Nein, überhaupt nicht. Meine Arrangements haben mit dem Original in der Regel nichts zu tun. Das Lied stammt aus den Dreißigern und ist ursprünglich als langsamer Foxtrott angelegt. Das ist das Schöne an Michael Jarys Kompositionen, dass sie sich auf nahezu jede Art spielen lassen. Als Tango, als Bebop, als Mambo, alles kein Problem. Und dieser Bo-Diddley-Beat, den habe ich das letzte Mal 1982 verwendet. Sehr lange her, von daher fand ich, dass es mal wieder an der Zeit war.

Wenn du deine Auswahl für ein Albumprojekt triffst, stützt du dich dann auf deine eigene Schallplattensammlung?
Meine Schallplattensammlung und Notenblätter. Ich habe auch sehr viele Notenblätter aus alter Zeit zusammengetragen, dort finden sich immer wieder erstaunliche Anregungen. Ich tauche sehr tief ein in ein Thema.

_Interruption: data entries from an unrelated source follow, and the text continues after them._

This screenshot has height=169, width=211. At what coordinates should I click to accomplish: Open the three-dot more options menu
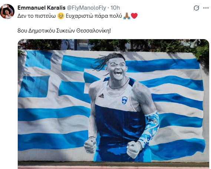pyautogui.click(x=206, y=8)
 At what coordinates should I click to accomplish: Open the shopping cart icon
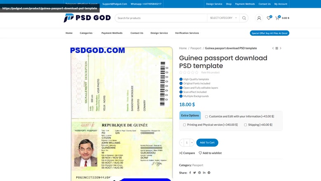277,18
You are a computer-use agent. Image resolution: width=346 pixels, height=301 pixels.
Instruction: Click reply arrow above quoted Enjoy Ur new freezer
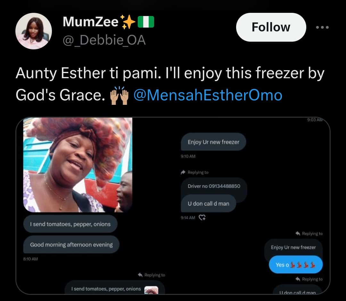298,233
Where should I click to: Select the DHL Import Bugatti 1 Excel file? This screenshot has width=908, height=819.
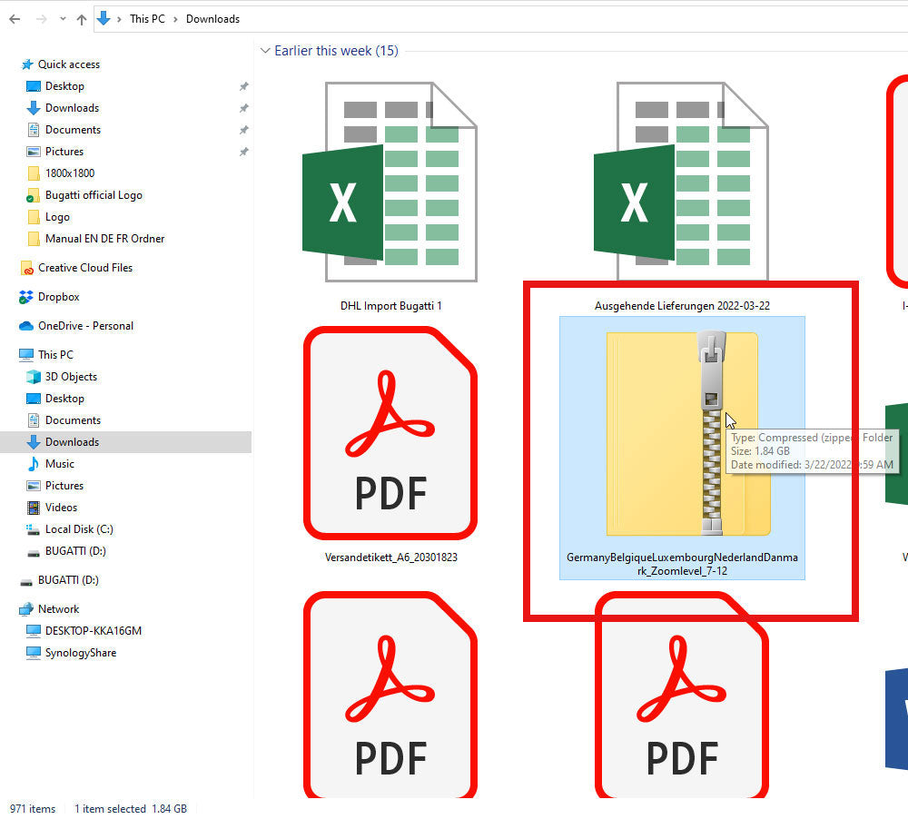pos(390,182)
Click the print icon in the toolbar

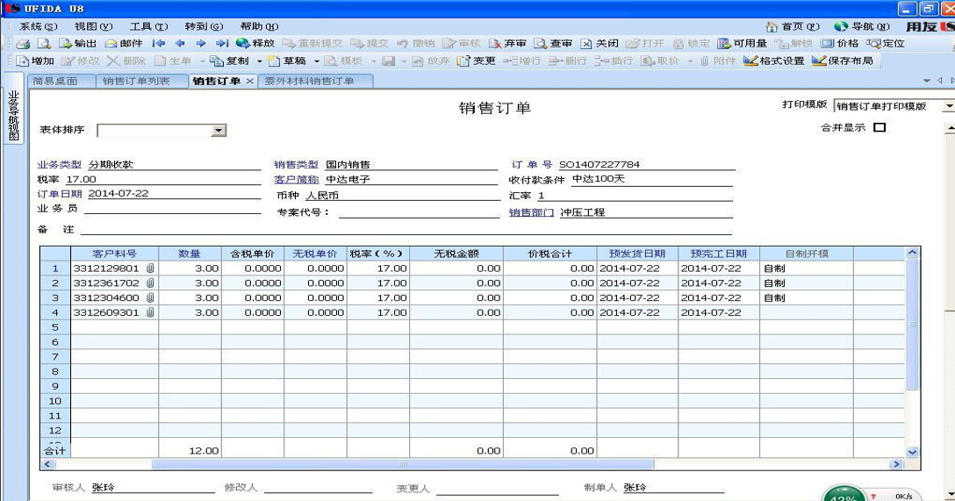pos(24,44)
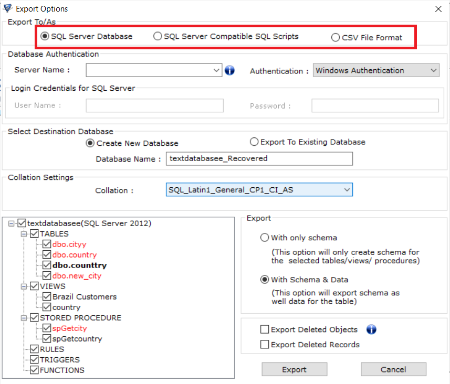
Task: Open the Authentication dropdown
Action: [434, 70]
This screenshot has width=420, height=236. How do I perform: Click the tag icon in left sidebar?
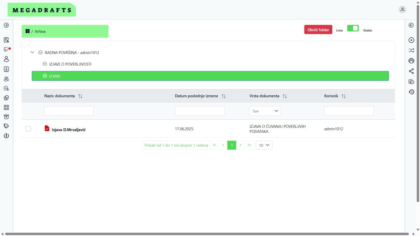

Du bist nicht nur Musiker, sondern eben auch als leidenschaftlicher Schallplattensammler bekannt. Lohnt Schallplattensammeln überhaupt noch? Wird doch inzwischen alles auf einschlägigen Musikplattformen im Internet angeboten.
Nein, das ist so eine einfache Wahrheit, die schlicht nicht zutrifft. Das Internet bietet wahnsinnig viel, aber nicht alles!

Was sind deine aufregendsten Entdeckungen der letzten Zeit gewesen?
Ich habe mir einiges an frühen Jazz-LPs zugelegt, von winzigen Labels, die es manchmal nur auf eine Veröffentlichung brachten. Ungeheuer interessante Scheiben, die nie wiederveröffentlicht wurden und schon seinerzeit völlig an der Wahrnehmung von Publikum und Musikkritik vorbeigegangen sind.

Zum Beispiel?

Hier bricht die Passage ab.